The number of unpaired electrons responsible for the paramagnetic nature of the following complex ions are, respectively:

1. $[{\text{Fe(CN)}}_6{]}^{3-}$

2. $[ \text{FeF}_6 ]^{3-}$
   

3. $[ \text{CoF}_6 ]^{3-}$
   

4. $[ \text{Mn(CN)}_6 ]^{3-}$
   

---

🖼️ Question Image

---

✍️ Short Solution

We analyze each complex using:

• Oxidation state

• Electronic configuration

• Nature of ligand (strong field or weak field)

• High-spin vs low-spin

• Count unpaired electrons

---

✅ (1) $[ \text{Fe(CN)}_6 ]^{3-}$

Step-1: CN⁻ is a strong-field ligand → large Δ₀ → low-spin.

Oxidation state:

$$\text{Fe} + 6(-1) = -3 \Rightarrow \text{Fe}^{3+}$$
$$\text{Fe}^{3+} : 3d^5$$

In low-spin d⁵, electrons pair as much as possible:
Configuration: $t_{2g}^5 e_g^0$

Unpaired electrons = 1

---

✅ (2) $[ \text{FeF}_6 ]^{3-}$

F⁻ is a weak-field ligand → small Δ₀ → high-spin.

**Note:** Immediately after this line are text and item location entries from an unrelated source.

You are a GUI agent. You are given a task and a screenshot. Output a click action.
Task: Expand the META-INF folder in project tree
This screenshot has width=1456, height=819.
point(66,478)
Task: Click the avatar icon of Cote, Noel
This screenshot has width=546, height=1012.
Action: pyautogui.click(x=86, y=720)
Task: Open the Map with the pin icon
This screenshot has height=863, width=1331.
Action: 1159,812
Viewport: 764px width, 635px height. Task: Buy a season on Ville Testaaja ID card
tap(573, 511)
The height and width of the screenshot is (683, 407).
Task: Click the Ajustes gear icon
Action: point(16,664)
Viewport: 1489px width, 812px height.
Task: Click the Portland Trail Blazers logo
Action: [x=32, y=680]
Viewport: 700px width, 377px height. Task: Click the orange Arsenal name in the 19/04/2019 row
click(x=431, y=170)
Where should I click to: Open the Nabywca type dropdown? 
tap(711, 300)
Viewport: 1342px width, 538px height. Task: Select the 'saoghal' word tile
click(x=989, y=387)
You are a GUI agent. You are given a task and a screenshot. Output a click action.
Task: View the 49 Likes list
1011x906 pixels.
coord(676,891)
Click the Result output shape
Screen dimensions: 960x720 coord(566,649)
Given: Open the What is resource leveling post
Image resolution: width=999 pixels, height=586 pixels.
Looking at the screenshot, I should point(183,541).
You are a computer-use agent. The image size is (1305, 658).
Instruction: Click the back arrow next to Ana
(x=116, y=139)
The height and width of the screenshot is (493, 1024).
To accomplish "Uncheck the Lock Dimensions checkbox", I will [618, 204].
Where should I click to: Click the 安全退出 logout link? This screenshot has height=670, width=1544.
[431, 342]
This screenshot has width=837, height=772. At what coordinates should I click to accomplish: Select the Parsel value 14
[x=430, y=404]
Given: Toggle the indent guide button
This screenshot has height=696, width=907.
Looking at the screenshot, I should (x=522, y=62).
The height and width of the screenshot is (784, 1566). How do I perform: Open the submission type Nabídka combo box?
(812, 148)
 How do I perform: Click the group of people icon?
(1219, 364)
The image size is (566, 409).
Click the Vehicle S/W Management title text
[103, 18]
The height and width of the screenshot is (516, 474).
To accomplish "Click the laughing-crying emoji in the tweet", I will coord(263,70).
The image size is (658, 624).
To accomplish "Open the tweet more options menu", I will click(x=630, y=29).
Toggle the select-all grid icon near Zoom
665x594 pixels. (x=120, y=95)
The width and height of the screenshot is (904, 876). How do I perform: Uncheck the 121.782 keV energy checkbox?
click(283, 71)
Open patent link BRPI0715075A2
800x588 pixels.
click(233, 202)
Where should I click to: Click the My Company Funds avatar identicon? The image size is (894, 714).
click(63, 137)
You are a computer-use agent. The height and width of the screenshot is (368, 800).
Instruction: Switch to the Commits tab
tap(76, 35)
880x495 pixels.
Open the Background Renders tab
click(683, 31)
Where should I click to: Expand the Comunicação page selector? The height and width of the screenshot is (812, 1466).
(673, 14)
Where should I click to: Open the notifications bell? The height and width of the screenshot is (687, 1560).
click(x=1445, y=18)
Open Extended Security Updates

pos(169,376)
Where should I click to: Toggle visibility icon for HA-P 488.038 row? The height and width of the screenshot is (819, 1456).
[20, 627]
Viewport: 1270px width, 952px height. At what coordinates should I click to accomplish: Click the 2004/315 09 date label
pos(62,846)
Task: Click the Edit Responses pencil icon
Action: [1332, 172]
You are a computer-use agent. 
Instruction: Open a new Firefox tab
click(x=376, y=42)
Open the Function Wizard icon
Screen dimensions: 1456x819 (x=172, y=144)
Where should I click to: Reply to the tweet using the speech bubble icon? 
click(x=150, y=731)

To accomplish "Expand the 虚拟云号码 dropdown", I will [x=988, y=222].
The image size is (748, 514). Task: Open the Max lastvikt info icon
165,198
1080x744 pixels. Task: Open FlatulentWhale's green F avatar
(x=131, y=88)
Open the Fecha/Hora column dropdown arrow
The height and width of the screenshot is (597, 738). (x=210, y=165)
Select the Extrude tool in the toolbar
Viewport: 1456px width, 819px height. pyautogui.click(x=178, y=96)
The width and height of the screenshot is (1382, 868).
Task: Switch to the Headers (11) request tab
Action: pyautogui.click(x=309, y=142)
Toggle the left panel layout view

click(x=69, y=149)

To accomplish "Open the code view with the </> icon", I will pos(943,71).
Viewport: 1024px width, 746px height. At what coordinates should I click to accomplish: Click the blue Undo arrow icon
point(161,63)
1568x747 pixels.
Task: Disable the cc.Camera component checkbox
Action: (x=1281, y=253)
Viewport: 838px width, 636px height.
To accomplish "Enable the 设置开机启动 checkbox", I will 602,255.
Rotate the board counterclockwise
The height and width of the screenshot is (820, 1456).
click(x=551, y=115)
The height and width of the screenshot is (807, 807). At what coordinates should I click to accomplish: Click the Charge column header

Oxidation state of Fe is same: Fe³⁺ → $3d^5$.

In high-spin d⁵:
Configuration: $t_{2g}^3 e_g^2$

Unpaired electrons = 5

---

✅ (3) $[ \text{CoF}_6 ]^{3-}$

Ligand: F⁻ → weak-field → high-spin.

Oxidation state:

$$\text{Co} + 6(-1) = -3 \Rightarrow \text{Co}^{3+}$$
$$\text{Co}^{3+} : 3d^6$$

High-spin d⁶ distribution:
$t_{2g}^4 e_g^2$

Unpaired electrons = 4

---

✅ (4) $[ \text{Mn(CN)}_6 ]^{3-}$

CN⁻ → strong-field, low-spin.

Oxidation state:

$$\text{Mn} + 6(-1) = -3 \Rightarrow \text{Mn}^{3+}$$
$$\text{Mn}^{3+} : 3d^4$$

Low-spin d⁴ → electrons first fill t₂g:
$t_{2g}^4 e_g^0$

Unpaired electrons = 2

---

🧮 Image Solution

---

✅ Final Answer

$$\boxed{{\displaystyle 1,5,4,\mathrm{2}}}$$

---

📘 Concept Recap

• CN⁻ = strong field, causes pairing → low-spin.

• F⁻ = weak field, no pairing → high-spin.

• Paramagnetism depends on number of unpaired electrons.

• More unpaired electrons → stronger paramagnetism.